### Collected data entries

-------------------------

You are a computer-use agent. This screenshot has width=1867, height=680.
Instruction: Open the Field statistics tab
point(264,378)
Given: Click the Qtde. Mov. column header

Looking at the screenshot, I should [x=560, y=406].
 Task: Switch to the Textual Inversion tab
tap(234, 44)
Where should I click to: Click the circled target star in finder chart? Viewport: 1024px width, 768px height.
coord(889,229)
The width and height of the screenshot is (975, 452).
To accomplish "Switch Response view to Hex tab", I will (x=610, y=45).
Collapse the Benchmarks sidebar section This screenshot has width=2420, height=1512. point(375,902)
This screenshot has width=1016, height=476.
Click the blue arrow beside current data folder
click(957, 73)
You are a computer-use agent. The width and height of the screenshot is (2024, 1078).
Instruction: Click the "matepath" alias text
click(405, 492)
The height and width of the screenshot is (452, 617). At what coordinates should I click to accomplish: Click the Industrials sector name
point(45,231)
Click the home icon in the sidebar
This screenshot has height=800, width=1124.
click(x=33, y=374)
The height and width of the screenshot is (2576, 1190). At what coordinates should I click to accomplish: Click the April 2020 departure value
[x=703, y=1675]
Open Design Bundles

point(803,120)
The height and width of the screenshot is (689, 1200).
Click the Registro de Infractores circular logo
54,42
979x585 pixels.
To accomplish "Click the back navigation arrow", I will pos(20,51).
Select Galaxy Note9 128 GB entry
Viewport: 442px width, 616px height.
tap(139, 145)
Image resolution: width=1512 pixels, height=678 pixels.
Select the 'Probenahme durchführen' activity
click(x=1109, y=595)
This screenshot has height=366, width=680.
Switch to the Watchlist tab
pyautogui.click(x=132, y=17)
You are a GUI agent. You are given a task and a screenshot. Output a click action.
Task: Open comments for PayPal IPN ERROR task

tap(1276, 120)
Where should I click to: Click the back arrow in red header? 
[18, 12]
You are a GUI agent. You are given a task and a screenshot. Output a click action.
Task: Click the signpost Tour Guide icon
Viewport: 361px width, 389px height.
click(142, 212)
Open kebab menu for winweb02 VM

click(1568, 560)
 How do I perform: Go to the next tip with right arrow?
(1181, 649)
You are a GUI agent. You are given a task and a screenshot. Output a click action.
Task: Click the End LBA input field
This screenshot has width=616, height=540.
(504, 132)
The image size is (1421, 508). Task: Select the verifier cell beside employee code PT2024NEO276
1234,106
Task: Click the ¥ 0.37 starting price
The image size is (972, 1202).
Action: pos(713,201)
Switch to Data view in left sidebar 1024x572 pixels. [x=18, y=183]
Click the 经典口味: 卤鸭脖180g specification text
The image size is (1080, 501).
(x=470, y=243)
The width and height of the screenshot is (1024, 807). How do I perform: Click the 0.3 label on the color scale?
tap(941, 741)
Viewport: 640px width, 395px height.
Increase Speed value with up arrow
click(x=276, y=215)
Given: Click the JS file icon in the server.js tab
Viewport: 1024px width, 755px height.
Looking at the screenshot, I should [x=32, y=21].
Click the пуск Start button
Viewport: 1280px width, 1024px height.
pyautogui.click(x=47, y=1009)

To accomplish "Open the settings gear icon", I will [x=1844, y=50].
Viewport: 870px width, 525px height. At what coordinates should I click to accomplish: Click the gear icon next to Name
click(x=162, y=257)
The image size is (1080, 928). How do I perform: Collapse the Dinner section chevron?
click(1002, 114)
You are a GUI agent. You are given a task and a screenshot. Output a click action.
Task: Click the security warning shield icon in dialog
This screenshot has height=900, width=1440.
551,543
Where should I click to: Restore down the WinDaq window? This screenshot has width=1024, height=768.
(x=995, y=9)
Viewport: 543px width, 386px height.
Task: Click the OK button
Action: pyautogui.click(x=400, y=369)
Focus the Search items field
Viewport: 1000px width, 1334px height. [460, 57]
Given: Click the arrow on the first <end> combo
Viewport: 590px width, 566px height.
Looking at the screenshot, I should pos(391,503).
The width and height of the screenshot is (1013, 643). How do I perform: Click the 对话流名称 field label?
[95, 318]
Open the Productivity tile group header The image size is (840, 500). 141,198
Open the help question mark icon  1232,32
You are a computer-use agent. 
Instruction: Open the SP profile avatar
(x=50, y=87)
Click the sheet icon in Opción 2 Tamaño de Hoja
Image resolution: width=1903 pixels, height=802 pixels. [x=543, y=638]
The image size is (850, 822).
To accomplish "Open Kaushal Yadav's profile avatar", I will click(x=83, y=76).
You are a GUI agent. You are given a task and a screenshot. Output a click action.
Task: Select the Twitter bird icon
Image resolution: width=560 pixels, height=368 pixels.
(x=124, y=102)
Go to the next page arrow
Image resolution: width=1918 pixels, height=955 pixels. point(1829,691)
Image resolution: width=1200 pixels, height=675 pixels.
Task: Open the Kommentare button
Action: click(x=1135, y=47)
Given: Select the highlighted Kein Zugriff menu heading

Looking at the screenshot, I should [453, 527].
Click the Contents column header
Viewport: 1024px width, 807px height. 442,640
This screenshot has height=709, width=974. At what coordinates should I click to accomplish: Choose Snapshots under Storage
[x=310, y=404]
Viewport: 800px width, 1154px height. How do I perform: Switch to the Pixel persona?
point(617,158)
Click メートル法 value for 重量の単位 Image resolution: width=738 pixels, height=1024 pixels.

-------------------------

Each line from the one with "Click the sheet" through the last line of the records must be written out word for word. Include nothing else.

Click the sheet icon in Opción 2 Tamaño de Hoja
Image resolution: width=1903 pixels, height=802 pixels. [x=543, y=638]
The image size is (850, 822).
To accomplish "Open Kaushal Yadav's profile avatar", I will click(x=83, y=76).
You are a GUI agent. You are given a task and a screenshot. Output a click action.
Task: Select the Twitter bird icon
Image resolution: width=560 pixels, height=368 pixels.
(x=124, y=102)
Go to the next page arrow
Image resolution: width=1918 pixels, height=955 pixels. point(1829,691)
Image resolution: width=1200 pixels, height=675 pixels.
Task: Open the Kommentare button
Action: click(x=1135, y=47)
Given: Select the highlighted Kein Zugriff menu heading

Looking at the screenshot, I should [453, 527].
Click the Contents column header
Viewport: 1024px width, 807px height. 442,640
This screenshot has height=709, width=974. At what coordinates should I click to accomplish: Choose Snapshots under Storage
[x=310, y=404]
Viewport: 800px width, 1154px height. How do I perform: Switch to the Pixel persona?
point(617,158)
Click メートル法 value for 重量の単位 Image resolution: width=738 pixels, height=1024 pixels.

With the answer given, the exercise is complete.